● **Excerpt**:
__________________________________________________

If the football world has learned anything in the past few months, it’s that the Saudi Pro League is serious. Very serious.
In a year that has proven neither Cristiano Ronaldo or Lionel Messi have lost their allure, both continue to blaze a trail.
Despite both being well into their senior years, after holding an almost exclusive 15-year monopoly over the Ballon d’Or, the duo now tread differing paths.
In the case of Messi, having finally got his hands on a World Cup winners medal, the Argentine is now set to form a new era at Inter Miami in Major League Soccer.
Ronaldo meanwhile, wends a more unfamiliar journey after his move to the Saudi Pro League last January.
It is that move however, that has now set the wheels in motion in laying a new landscape in football.
The Saudi path
As Kylian Mbappe and Erling Haaland perched at the very summit of the world game, Ronaldo’s transfer to Al Nassr at the end of 2022 was derided by many.
Viewed by critics as the former Manchester United striker’s admission of his own decline, the move was nothing more than a pre-retirement switch motivated by money.
Cynics however, did not factor in that the Portuguese could be a trailblazer.

__________________________________________________

Records of locating words and elements:

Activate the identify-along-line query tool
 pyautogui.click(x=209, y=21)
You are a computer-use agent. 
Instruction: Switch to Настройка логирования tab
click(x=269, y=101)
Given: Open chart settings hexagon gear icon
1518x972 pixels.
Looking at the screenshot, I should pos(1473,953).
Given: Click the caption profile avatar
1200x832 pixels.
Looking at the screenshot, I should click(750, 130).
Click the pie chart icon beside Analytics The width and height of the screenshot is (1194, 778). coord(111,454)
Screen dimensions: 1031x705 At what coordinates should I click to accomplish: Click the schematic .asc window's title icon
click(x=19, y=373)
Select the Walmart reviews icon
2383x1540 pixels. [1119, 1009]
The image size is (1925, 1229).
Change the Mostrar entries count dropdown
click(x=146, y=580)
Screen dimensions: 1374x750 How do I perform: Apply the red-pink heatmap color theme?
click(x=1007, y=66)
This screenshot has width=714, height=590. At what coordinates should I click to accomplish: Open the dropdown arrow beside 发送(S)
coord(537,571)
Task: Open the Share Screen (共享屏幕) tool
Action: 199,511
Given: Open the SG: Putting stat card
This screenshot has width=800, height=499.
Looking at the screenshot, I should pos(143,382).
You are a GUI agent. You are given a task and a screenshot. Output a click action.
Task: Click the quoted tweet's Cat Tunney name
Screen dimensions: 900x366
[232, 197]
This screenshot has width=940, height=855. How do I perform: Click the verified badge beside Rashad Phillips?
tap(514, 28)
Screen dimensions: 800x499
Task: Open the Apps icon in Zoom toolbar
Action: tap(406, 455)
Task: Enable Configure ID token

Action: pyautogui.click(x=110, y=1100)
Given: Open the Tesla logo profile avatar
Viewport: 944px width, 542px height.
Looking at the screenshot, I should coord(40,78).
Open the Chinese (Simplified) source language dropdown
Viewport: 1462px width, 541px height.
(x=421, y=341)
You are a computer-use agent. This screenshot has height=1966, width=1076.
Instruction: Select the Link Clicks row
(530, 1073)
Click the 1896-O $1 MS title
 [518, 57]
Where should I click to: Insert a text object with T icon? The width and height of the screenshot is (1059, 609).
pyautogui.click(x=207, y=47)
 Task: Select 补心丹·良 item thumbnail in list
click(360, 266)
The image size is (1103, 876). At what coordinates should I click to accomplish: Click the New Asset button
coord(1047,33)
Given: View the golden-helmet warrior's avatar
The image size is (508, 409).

__________________________________________________

● **Requests**:
1. Answer these questions from the article on the Saudi Pro League.
(a) How many years did Ronaldo and Messi hold an almost exclusive monopoly over the Ballon d’Or?
(b) Which club is Messi now set to join?
(c) Which club did Ronaldo transfer to?
2. Rewrite everything in the article on the Saudi Pro League from "If the football" down to "Major League Soccer.", putting "Leo Messi" in place of "Messi".
3. Carry on the article about the Saudi Pro League from the point where it stops.

● **Results for the exercise**:
1.
(a) 15 years
(b) Inter Miami, in Major League Soccer
(c) Al Nassr

2.
If the football world has learned anything in the past few months, it’s that the Saudi Pro League is serious. Very serious.
In a year that has proven neither Cristiano Ronaldo or Lionel Leo Messi have lost their allure, both continue to blaze a trail.
Despite both being well into their senior years, after holding an almost exclusive 15-year monopoly over the Ballon d’Or, the duo now tread differing paths.
In the case of Leo Messi, having finally got his hands on a World Cup winners medal, the Argentine is now set to form a new era at Inter Miami in Major League Soccer.

3.
As Ronaldo said himself of the move last winter:
”In my opinion if they continue to do the work that they want to do here, for the next five years, I think the Saudi league can be a top five league in the world.”
Messi may have opted against a switch himself, but reports this week in the New York Times reveal an agreed contract worth around £20million over three years to be a commercial pitchman for The Kingdom.
Not bad money for a few social media posts, the odd advertisement and a positive word here or there.
Lure of riches
The fact the powers-that-be in Saudi Arabia are willing to part with such sums simply for Messi’s commercial pull speaks volumes about their ambitions.
But not Messi exclusively.
Throw in the signings of Karim Benzema and N’Golo Kante for Al Ittihad and likely a gamut of other top stars from Europe’s top clubs, and you have the makings of a movement.
Not content with their purchase of Newcastle United, interest in Formula 1 or the creation of LIV Golf, Saudi investment in elite sport shows no signs of slowing.
But it is those transfers to the Saudi Pro League that are dominating the newspaper columns around Europe this summer.
Ronaldo’s move alone has prompted a massive hike in broadcasting revenue and social media interest for Al Nassr.
Now many of their rivals want a piece of the action.
In the past week alone, Ruben Neves, Son Heung-Min, Edouard Mendy, Hakim Ziyech, Kalidou Koulibaly, Bernardo Silva and Matt Doherty were all linked with Saudi clubs.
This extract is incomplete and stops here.